4. REAL ID Deadline Approaches

After multiple delays, the deadline for obtaining a REAL ID is set for May 7, 2025. As of that date, all domestic air travelers aged 18 and older will need a REAL ID-compliant driver’s license or another Transportation Security Administration (TSA)-approved form of identification, such as a passport, passport card, or Global Entry card, to pass through airport security. Standard driver’s licenses will no longer be accepted for TSA purposes, though certain states offer enhanced driver’s licenses as an alternative. The transition to REAL ID compliance is a long-anticipated security measure aimed at standardizing identification requirements across states and strengthening national security. While the TSA has indicated that enforcement may be phased in, travelers who fail to obtain a REAL ID-compliant ID by the deadline could face significant delays or disruptions at airport checkpoints. To avoid last-minute issues, individuals should check with their state’s Department of Motor Vehicles (DMV) and apply well in advance of the deadline.
 

5. A New Credit Scoring Model for Mortgage Borrowers

A significant shift in mortgage lending is expected in late 2025, as lenders transition from using the Classic FICO model to the newer VantageScore 4.0 and FICO Score 10 T models when evaluating mortgage applicants. These updated scoring systems aim to provide a more comprehensive and accurate assessment of creditworthiness by incorporating trended credit data—analyzing a borrower’s financial behavior over time rather than just providing a static snapshot. Additionally, these models will consider previously overlooked data, such as rent, utility, and telecom payment history, potentially benefiting those with limited credit history but strong financial habits. The inclusion of broader financial data could make mortgage approval more accessible to a wider range of applicants, particularly first-time homebuyers and individuals with non-traditional credit profiles. However, borrowers should be mindful that these models also factor in trends like rising debt balances, which could impact credit scores differently than before.

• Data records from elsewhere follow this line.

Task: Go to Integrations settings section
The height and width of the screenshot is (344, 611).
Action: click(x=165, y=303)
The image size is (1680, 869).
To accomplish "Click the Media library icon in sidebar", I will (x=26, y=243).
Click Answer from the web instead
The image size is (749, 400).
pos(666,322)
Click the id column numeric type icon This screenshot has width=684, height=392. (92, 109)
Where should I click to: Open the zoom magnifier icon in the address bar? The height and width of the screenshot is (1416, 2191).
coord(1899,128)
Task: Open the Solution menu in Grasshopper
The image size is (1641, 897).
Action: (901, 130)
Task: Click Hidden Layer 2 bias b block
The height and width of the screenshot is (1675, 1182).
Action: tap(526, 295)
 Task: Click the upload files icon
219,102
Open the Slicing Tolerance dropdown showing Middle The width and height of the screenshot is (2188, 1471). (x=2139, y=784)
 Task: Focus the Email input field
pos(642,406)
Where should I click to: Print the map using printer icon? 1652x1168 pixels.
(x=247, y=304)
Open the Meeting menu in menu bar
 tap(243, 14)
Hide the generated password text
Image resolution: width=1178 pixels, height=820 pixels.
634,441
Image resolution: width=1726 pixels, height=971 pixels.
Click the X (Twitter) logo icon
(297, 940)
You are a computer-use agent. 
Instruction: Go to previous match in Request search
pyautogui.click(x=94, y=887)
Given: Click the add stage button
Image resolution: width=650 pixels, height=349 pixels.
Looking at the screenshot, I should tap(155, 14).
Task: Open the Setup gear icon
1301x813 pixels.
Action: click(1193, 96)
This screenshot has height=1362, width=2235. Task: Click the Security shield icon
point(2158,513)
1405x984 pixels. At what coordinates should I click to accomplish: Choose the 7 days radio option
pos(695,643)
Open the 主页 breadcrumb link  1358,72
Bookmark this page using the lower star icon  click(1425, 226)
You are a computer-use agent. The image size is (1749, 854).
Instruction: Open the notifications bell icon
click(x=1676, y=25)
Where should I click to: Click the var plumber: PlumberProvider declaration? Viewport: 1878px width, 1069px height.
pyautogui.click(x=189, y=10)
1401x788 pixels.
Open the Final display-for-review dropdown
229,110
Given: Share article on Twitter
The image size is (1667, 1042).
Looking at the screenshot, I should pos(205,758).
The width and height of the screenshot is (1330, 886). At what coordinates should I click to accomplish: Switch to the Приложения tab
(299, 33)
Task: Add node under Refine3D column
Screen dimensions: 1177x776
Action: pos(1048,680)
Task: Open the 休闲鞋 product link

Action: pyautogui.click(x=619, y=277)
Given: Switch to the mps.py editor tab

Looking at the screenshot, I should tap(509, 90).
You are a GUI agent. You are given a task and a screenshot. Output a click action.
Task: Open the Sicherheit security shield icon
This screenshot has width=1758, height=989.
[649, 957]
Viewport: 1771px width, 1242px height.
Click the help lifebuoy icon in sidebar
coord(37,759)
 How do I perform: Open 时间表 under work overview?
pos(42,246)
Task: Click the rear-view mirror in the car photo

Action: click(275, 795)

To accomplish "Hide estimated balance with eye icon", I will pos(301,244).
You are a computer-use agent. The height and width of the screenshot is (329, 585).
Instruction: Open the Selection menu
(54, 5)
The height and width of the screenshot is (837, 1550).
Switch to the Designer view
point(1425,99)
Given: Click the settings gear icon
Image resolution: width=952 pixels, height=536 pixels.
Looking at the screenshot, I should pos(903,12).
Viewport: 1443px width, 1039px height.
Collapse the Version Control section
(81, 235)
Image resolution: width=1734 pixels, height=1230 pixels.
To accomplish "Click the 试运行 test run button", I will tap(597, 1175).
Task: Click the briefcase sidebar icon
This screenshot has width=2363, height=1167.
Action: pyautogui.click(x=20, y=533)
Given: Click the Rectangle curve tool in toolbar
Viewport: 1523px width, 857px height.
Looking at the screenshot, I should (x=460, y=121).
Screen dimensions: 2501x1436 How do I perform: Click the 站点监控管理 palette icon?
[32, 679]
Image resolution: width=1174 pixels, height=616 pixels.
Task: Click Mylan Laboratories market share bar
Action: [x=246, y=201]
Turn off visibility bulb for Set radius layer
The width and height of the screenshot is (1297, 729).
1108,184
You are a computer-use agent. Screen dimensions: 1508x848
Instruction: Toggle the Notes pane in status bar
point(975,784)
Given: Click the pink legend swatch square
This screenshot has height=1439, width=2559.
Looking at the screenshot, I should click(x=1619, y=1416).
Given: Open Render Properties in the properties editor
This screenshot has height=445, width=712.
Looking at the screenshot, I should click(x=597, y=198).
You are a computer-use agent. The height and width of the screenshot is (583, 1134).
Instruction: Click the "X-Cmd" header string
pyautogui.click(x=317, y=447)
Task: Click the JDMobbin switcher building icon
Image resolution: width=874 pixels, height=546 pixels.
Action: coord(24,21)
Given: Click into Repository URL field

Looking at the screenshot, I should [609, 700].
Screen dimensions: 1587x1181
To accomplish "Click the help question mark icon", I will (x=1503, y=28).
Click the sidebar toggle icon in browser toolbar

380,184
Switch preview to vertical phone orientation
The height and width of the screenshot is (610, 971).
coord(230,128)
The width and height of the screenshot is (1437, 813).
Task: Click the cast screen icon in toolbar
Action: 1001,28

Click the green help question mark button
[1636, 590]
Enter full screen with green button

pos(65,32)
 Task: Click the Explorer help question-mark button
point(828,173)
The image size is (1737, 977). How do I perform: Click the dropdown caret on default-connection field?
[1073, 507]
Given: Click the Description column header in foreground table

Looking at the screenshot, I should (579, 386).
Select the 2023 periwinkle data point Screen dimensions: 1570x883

With these changes on the horizon, 2025 is shaping up to be a year of significant financial and regulatory developments. Whether you're planning for retirement, managing healthcare costs, preparing for travel, or considering homeownership, staying informed about these updates will help you navigate the evolving landscape with confidence. If any of these changes affect you, consider reviewing your plans and speaking with financial, tax, or legal professionals to ensure you’re making the most of the new opportunities and requirements.